The landing page works, I can access the website and the public pages, but when I try to login, it says permission denied ("Sorry, you are not allowed to access this page.").
It seems like the authentication works because I can see the admin-bar on top of the homepage. When I try to access a page inside the wp-admin, I get the aforementionned error.
While debugging the code, I found out that the global $current_user has an ID of 0 when accessed from the function user_can_access_admin_page.

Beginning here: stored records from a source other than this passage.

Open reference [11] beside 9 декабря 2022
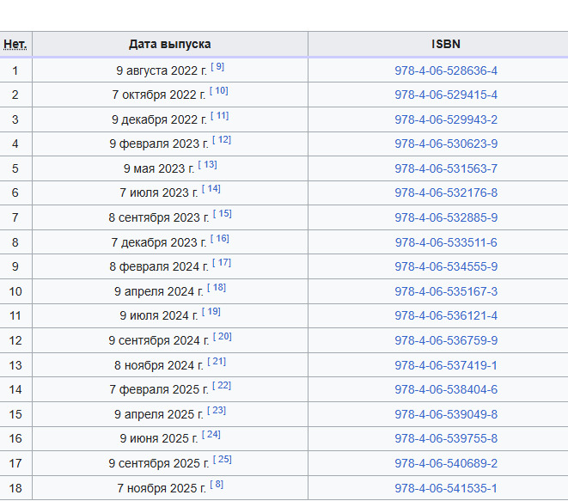The width and height of the screenshot is (568, 501). [x=220, y=116]
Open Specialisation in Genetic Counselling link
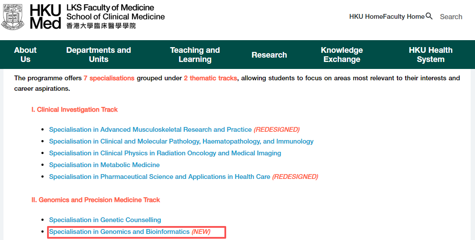Image resolution: width=475 pixels, height=240 pixels. 105,220
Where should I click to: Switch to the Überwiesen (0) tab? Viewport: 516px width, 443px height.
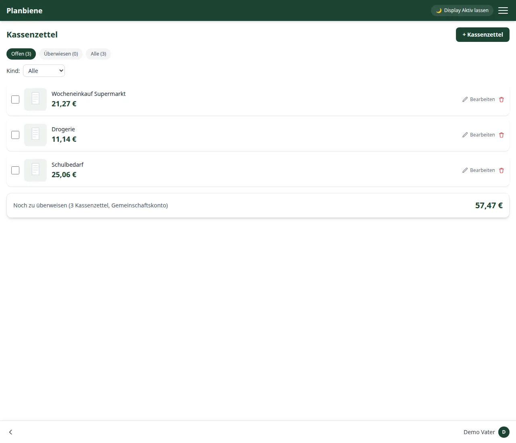[61, 54]
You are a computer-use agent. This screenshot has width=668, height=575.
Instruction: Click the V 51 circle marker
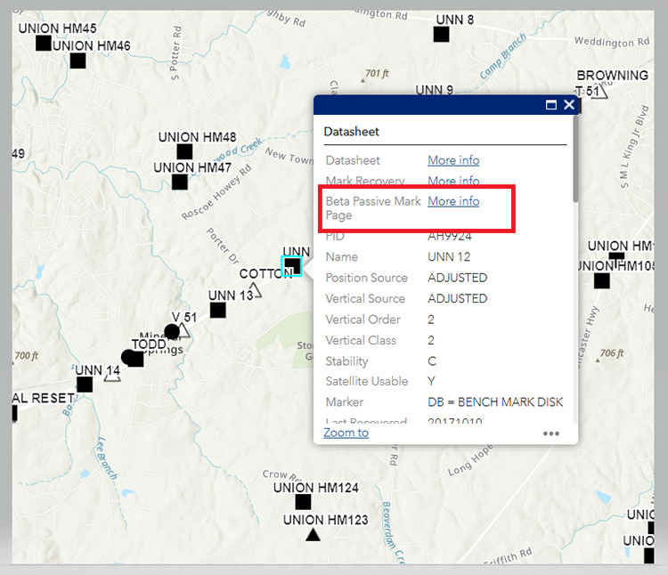pos(172,332)

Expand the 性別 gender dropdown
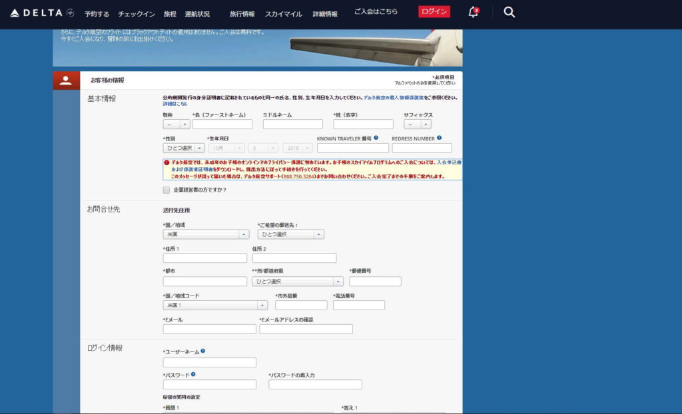point(183,148)
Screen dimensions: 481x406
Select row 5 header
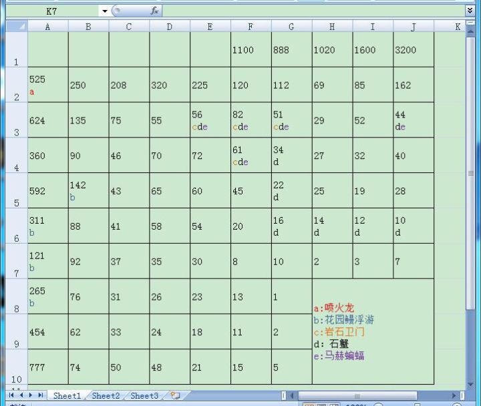click(x=17, y=190)
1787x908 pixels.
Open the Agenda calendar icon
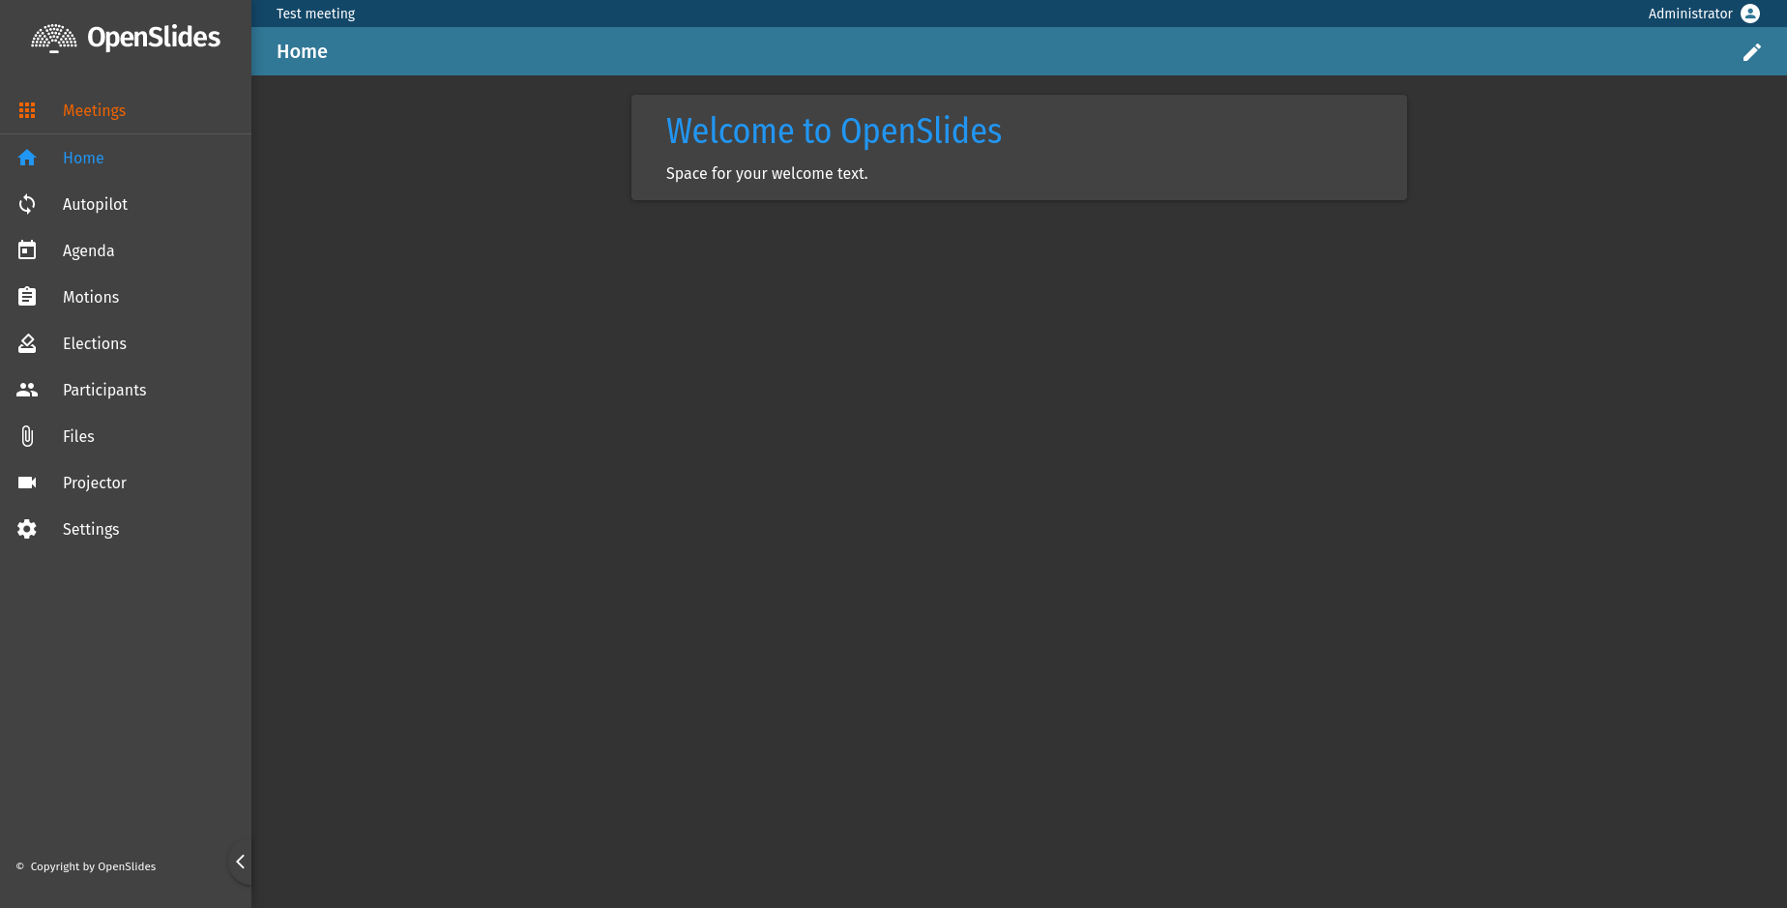(x=27, y=249)
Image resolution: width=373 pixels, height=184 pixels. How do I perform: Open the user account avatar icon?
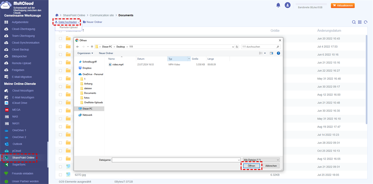coord(288,5)
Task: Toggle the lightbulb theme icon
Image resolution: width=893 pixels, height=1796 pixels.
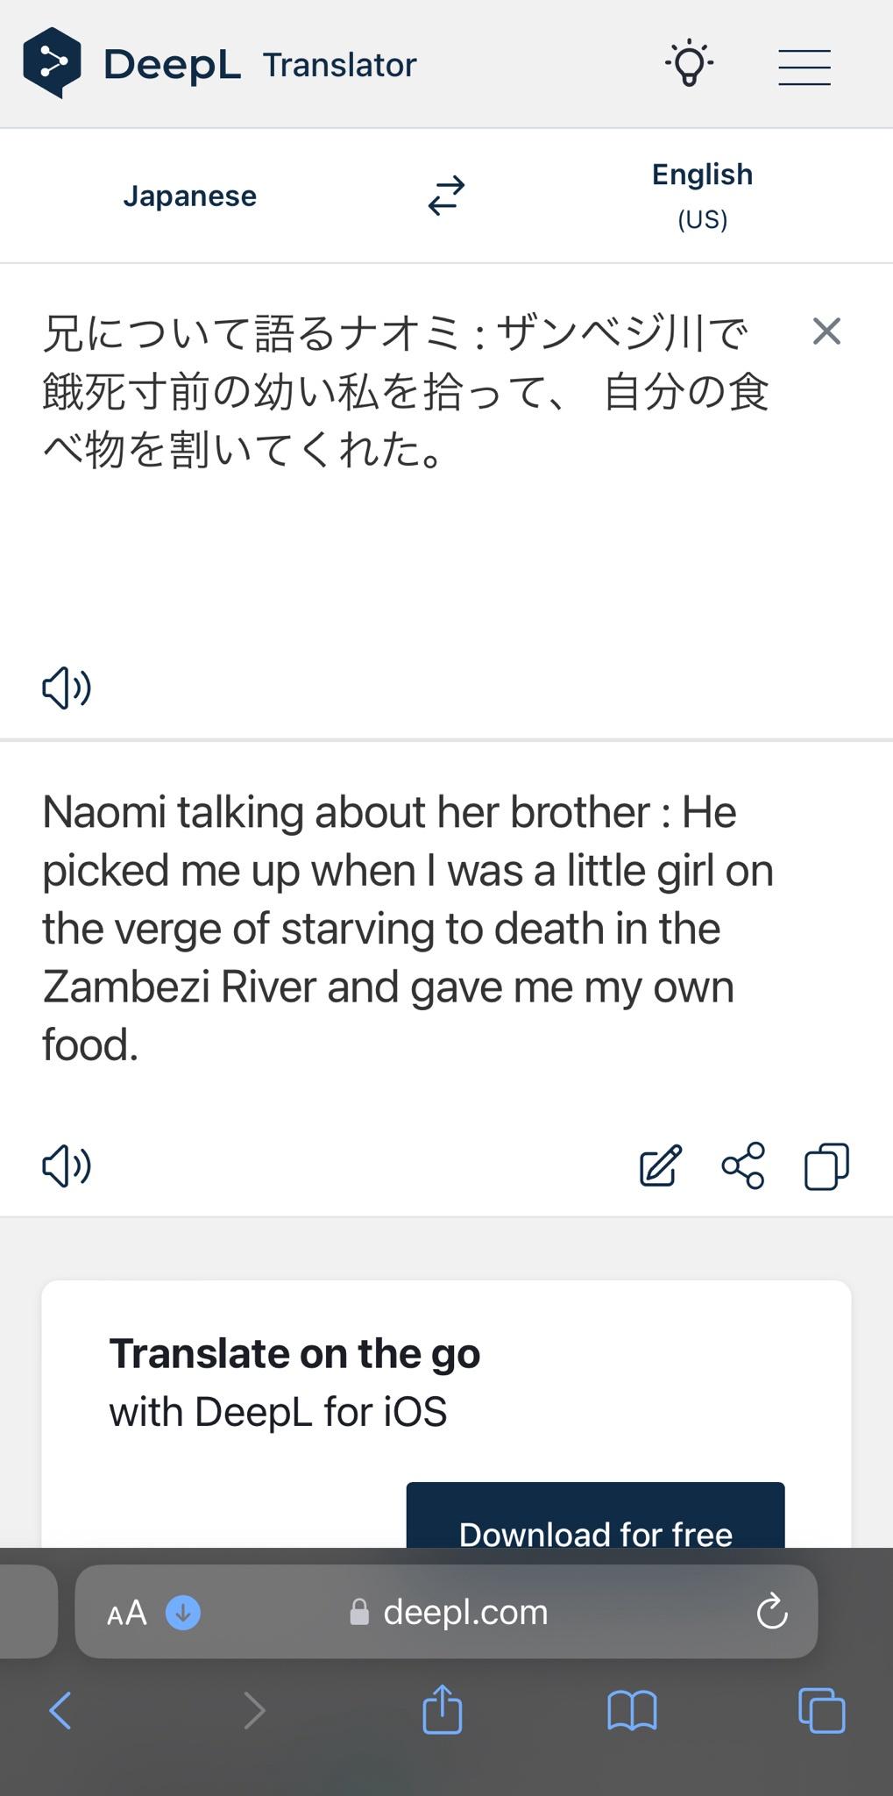Action: pyautogui.click(x=689, y=63)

Here are the debugging details with the attempt to access the https://mydomain.tld/wp-admin/widgets.php page:

What's weird is that it works on production and I can't understand what's different between these two environments. Like I said, DB is exactly the same, codebase is the same, the only change I made is adding the following code at the bottom of wp-config to deal with ssl termination properly

if (strpos($_SERVER['HTTP_X_FORWARDED_PROTO'], 'https') !== false)
       $_SERVER['HTTPS']='on';

phpinfo() shows that both servers have the same libraries installed.
I thought that the issue could be due to a different key/salt in wp-config than the one used to store the encrypted passwords, but they are the same as the one on production.
I've read the the global $current_user can be 0 if the init hook is not finished, but I doubt this is the case:

I've checked the permission for my user in the DB: it is a superadmin, has the level 10 with manage-network capabilities (and like I said, it's the same DB as prod, where it works fine)

I checked the file/folder permissions and they seem fine.

Upvotes: 1

Views: 2242

Answers (1)

Chengmin
Chengmin

Reputation: 1895

WordPress uses cookie to authenticate. So please check the URL first for the admin page. And then double confirm http|https and domain name first.